Figure 11. The two tracings show the electrical currents from cultured hippocampal neurons. The initial , essentially flat lines interrupted by a few random spikes of current is the quiescent state maintained by kynurenic acid (5 µM) added to the culture medium. When the kynurenic acid was washed of the hippocampal neuron the dense black area results form a fusion of electrical spikes indicating suicidal electrical activity, which would kill the cell from depletion of ATP. Addition of the kynurenic acid to the bathing medium terminated the hyper electrical response of the neuron returning it to an electrically quiescent state and the tracing is again flat. When the kynurenic acid was washed out of the bathing medium EPA (20 µM) was added to the perfusion fluid. The initial great burst of activity was not prevented, but very soon the electrical activity was reduced so as not to be suicidal. The lower tracing shows a repetition of the experiment.

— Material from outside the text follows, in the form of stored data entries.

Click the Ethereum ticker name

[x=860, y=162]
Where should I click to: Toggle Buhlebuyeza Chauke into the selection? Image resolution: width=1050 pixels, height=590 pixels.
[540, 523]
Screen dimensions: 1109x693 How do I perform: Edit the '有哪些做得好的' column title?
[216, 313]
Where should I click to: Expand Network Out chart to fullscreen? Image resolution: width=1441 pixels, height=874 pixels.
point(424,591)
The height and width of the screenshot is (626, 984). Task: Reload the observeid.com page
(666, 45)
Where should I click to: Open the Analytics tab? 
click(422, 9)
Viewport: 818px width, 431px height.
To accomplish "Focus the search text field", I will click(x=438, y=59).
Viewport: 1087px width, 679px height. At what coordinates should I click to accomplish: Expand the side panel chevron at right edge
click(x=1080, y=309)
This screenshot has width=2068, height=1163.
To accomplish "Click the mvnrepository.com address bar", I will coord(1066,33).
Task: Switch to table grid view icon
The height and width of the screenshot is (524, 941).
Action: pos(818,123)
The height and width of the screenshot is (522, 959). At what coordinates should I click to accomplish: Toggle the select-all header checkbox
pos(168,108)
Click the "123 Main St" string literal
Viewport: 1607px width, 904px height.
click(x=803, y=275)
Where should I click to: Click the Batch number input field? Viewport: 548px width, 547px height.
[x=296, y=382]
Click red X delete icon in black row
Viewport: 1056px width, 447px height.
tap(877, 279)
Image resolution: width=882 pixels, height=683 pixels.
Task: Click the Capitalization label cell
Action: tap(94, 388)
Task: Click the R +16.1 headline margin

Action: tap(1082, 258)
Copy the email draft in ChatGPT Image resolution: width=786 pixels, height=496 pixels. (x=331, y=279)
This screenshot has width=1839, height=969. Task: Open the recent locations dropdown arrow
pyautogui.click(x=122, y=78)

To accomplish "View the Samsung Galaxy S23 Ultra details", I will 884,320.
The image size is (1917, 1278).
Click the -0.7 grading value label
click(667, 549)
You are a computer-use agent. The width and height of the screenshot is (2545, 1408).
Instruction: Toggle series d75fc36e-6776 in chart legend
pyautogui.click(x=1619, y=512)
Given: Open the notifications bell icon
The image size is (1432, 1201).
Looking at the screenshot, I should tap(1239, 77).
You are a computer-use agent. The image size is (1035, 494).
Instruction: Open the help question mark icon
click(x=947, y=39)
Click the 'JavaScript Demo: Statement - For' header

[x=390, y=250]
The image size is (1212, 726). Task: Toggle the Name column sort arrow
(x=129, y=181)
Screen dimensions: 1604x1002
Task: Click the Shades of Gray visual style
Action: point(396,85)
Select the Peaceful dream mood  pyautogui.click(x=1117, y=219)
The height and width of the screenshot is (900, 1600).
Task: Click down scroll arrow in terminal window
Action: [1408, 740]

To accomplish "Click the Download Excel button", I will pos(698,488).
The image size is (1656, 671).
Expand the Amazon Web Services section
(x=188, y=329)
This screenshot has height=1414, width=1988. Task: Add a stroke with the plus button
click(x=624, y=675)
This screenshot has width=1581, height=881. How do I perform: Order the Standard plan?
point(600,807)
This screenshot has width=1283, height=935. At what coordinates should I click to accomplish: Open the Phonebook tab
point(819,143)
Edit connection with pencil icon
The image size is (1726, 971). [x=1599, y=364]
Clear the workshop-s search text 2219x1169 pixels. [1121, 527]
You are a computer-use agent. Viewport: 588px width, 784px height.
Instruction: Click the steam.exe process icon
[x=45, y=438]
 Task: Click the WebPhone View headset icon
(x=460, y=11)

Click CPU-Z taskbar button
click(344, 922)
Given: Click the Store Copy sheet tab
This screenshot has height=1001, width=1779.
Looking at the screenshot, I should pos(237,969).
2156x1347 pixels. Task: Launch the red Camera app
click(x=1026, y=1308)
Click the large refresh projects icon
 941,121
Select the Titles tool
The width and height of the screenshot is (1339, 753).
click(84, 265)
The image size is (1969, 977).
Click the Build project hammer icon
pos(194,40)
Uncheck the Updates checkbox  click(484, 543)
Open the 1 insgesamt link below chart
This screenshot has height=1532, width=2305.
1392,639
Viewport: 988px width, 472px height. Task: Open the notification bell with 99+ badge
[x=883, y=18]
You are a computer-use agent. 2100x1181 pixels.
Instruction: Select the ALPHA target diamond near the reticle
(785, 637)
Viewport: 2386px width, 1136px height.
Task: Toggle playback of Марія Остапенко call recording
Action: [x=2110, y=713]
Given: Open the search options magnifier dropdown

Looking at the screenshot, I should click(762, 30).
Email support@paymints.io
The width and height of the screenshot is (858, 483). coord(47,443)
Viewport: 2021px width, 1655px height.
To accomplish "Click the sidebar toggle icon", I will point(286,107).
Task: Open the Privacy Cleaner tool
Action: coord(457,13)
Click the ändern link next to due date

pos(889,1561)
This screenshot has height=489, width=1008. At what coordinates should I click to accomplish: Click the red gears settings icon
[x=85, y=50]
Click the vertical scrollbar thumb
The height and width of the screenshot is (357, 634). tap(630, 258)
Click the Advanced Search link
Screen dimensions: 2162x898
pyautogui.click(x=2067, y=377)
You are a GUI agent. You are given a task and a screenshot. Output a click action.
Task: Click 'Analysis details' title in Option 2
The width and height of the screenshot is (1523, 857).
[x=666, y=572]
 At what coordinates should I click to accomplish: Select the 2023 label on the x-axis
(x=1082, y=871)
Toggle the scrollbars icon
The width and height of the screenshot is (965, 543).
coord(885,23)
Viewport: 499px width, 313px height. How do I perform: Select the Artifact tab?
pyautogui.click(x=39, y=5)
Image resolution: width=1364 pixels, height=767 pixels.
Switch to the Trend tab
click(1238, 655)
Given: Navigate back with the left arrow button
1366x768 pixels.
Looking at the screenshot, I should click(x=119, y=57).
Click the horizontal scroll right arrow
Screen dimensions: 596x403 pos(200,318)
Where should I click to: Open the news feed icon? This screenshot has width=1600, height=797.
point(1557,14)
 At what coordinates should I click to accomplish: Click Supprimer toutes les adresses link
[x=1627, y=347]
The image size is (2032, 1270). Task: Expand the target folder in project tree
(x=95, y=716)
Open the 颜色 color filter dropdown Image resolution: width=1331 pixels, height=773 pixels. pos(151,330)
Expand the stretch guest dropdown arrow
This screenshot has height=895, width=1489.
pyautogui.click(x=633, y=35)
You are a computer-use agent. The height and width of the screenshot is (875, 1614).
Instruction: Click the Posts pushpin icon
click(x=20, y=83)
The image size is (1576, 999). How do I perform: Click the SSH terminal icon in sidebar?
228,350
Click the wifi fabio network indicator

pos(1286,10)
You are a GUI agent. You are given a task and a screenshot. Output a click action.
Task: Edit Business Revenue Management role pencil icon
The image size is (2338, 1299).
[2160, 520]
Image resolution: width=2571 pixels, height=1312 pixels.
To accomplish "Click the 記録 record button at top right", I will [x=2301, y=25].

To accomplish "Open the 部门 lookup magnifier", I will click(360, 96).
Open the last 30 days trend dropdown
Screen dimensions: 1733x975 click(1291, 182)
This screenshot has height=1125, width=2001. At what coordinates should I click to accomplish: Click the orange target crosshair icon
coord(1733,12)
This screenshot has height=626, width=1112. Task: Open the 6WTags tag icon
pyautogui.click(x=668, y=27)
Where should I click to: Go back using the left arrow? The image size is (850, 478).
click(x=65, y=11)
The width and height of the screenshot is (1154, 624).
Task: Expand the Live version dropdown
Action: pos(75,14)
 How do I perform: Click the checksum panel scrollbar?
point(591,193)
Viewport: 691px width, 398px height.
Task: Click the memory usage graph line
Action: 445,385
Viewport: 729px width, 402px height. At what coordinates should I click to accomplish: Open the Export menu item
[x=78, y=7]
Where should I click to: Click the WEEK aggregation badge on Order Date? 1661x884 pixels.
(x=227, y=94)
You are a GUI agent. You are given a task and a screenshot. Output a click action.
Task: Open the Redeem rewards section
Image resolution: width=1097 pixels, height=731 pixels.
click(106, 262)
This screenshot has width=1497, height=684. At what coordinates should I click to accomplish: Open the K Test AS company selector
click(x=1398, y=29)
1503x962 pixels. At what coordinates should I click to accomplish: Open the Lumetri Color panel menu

As shown in Figure 11, we first ran a control in which the kyneurenic acid was washed out causing a burst of electrical activity. Before this killed the neuron we added back the kynuerenic acid and the neuron became electrically quiet again. Then we added EPA (15 µM) to the bathing medium. This did not prevent an initial very short burst of electrical hyperactivity. Quickly, however, the activity slowed down to a non-suicidal rate, which persisted until the EPA was extracted from the neuron with delipidated bovine serum albumin. The suicidal electrical activity then recommenced and the kynuerenic acid was promptly reapplied. We were of course surprised, but very pleased, that the EPA effectively prevented the suicidal activity of the neuron, so we repeated our experiment with identical results. Unfortunately, we did not succeed to have this experiment repeated again on a different sample of cultured neurons, as Professor Furshpan had other interests to pursue.